O Instituto de Pesos e Medidas do Estado de São Paulo (Ipem-SP) divulgou orientações para consumidores sobre as novas regras de eficiência energética que passaram a vigorar para refrigeradores desde 1º de janeiro de 2026. As mudanças fazem parte da atualização da Etiqueta Nacional de Conservação de Energia (Ence), vinculada ao Inmetro, com o objetivo de tornar as informações sobre consumo de energia mais claras e facilitar a escolha consciente de produtos.
Entre as principais alterações está o fim das subclasses de eficiência energética, como A+, A++ e A+++, utilizadas anteriormente para diferenciar modelos de refrigeradores. Com as novas regras, os equipamentos serão classificados em apenas três classes — A, B e C —, o que permite ao consumidor comparar mais facilmente a eficiência energética de diferentes modelos ao observar as etiquetas coladas nos produtos.
Os consumidores também devem verificar o consumo de energia mensal, indicado em quilowatts-hora por mês (kWh/mês), informação que ajuda a estimar o impacto do uso do aparelho na conta de luz. Por exemplo, um refrigerador que consome 24 kWh por mês terá um gasto proporcional ao valor do quilowatt-hora na localidade onde é utilizado.
Segundo o Ipem-SP, a mudança na classificação foi adotada para refletir padrões mínimos de eficiência determinados pelo Comitê Gestor de Indicadores e Níveis de Eficiência Energética (CGIEE), órgão que define os parâmetros no âmbito do Programa Brasileiro de Etiquetagem. A atualização busca estimular a economia de energia e reduzir custos ao consumidor no longo prazo.

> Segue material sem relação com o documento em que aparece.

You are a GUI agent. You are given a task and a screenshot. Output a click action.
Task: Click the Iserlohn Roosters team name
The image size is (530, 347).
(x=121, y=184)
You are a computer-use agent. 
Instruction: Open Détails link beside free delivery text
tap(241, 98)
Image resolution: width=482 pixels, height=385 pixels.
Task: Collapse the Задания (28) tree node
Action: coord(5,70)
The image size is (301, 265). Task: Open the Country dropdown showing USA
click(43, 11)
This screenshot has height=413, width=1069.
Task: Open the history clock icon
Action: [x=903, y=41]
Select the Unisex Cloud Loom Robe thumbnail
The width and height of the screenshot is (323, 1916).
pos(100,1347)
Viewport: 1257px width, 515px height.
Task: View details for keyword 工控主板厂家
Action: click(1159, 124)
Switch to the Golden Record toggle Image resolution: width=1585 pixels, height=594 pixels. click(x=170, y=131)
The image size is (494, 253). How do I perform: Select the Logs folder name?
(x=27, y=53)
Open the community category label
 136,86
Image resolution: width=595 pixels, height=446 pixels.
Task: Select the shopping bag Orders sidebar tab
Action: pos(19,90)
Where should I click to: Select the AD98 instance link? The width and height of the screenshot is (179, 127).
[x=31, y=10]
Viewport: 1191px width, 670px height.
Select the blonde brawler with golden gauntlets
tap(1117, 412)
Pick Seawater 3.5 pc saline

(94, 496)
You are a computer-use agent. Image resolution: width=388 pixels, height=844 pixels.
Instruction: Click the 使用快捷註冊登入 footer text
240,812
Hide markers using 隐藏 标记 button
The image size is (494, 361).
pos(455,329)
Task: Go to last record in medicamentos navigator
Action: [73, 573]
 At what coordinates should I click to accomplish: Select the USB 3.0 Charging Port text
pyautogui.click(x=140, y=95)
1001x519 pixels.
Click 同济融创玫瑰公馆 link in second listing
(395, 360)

Para moradores de Santa Isabel que pretendem comprar um refrigerador novo, a orientação é observar atentamente a classe de eficiência energética e o consumo mensal indicado na etiqueta, priorizando os produtos com menor consumo quando possível. Essa escolha pode resultar em economia na conta de energia ao longo do uso do equipamento.